## start DATA ENTRIES

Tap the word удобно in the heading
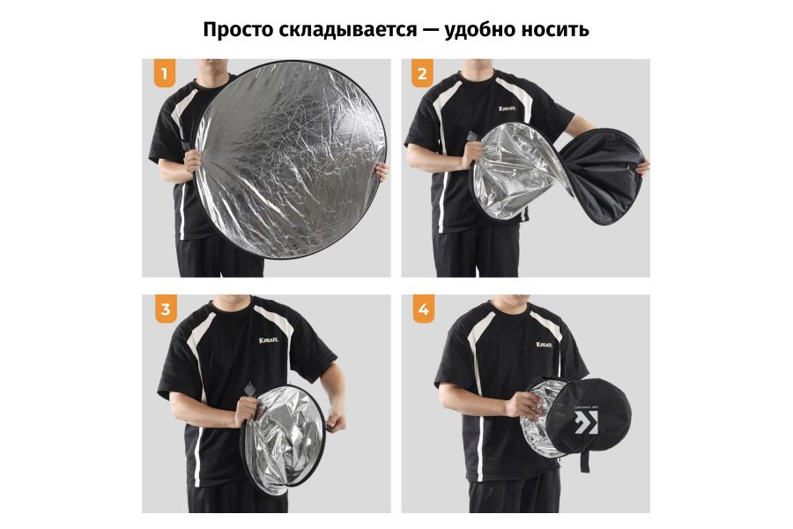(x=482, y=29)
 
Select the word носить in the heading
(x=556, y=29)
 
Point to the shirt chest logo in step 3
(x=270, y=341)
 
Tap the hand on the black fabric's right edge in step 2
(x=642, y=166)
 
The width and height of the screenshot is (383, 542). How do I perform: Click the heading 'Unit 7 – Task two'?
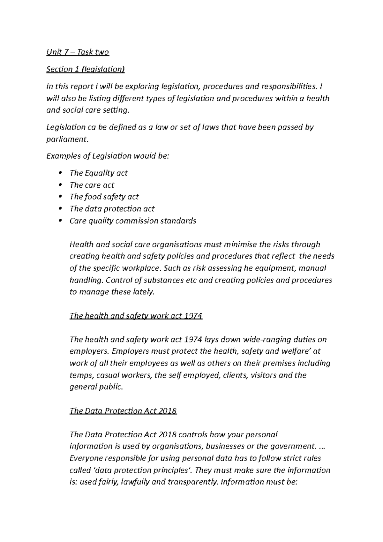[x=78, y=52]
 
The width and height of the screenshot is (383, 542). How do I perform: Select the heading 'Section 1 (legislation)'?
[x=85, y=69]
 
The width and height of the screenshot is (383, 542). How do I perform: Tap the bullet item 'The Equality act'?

## end DATA ENTRIES

SET EXERCISE: Switch each "heading" in the items above to "title" and leave everything else unchanged. Omit the pictures from your answer.

THE OUTPUT:
Tap the word удобно in the title
(x=482, y=29)
 
Select the word носить in the title
(x=556, y=29)
 
Point to the shirt chest logo in step 3
(x=270, y=341)
 
Tap the hand on the black fabric's right edge in step 2
(x=642, y=166)
 
The width and height of the screenshot is (383, 542). How do I perform: Click the title 'Unit 7 – Task two'?
[x=78, y=52]
 
The width and height of the screenshot is (383, 542). How do I perform: Select the title 'Section 1 (legislation)'?
[x=85, y=69]
 
The width and height of the screenshot is (383, 542). How do I perform: Tap the bullet item 'The Equality act'?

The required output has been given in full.